Enter Terrence Fletcher. Soon enough Neiman makes enough of an impression to stand out to Fletcher for inclusion in the school’s flagship band. After an initial, disarming conversation with Fletcher, who tells the young drummer to just ‘have some fun’, Neiman’s first rehearsal quickly turns into a tense affair during which the conductor acts out aggressively and even violently towards other members of the band as well as Neiman himself. The version of this scene witnessed in the film’s trailer pales in comparison to the aggression and hostility Fletcher exhibits towards his students in the film itself. Spraying spit-flecked, profanity-ridden insults across the ranks like R. Lee Ermey in Full Metal Jacket, Fletcher demands absolute perfection and if anyone isn’t in tune or finds themselves not exactly on ‘his time’ whilst playing, all hell is certain to break loose. What begins here is an ingeniously executed back and forth between Neiman and Fletcher – student and teacher. As Neiman’s determination to live up to Fletcher’s ludicrous expectations progresses even further, his life begins to come crashing down around him; something he knowingly allows in the pursuit of his primary aspiration. As each dramatic turning point gives way to another, Whiplash forces the spectator through an assault course of theatrical ups and downs as Neiman fights to be the band’s core drummer, practices the blistering pieces he must perform in front of crowds and judges who will decide his future, and attempts to gain the respect of the clearly sociopathic conductor who he himself regards so highly.

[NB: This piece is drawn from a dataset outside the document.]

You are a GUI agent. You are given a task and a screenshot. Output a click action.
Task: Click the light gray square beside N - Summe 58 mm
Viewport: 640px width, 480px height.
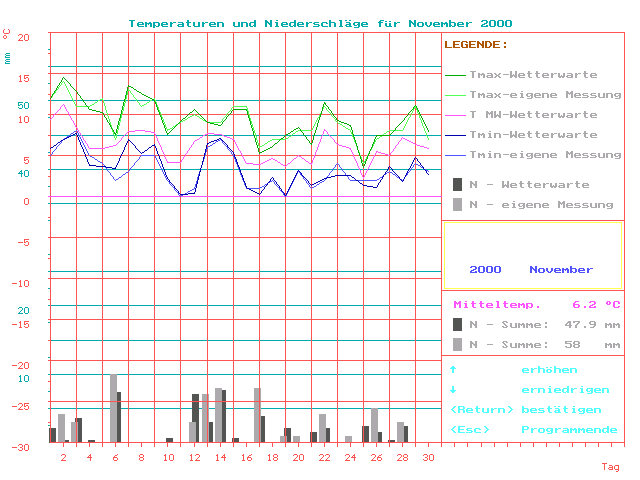point(457,344)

With the film’s rhythm continually increasing in pace and strength – realised in no small part by it’s inspired use of rapid quick fire editing – Whiplash whisks the audience towards its masterful final act: a head to head showdown between Neiman and Fletcher which has to be one of the most captivating, if audaciously overwrought finales of recent memory. It’s at once triumphant, but also subtly disheartening when the realisation hits that both characters are as bad as each other: a perfect match with their shared manipulative tendencies and their kill or be killed attitude towards pursuing perfection. For just under two hours, Whiplash pumps some much needed adrenaline into the multiplex, and all it took was a bass drum, snare, toms, cymbals and two of the most uncomfortably compelling, near-psychotic jazz-lovers imaginable.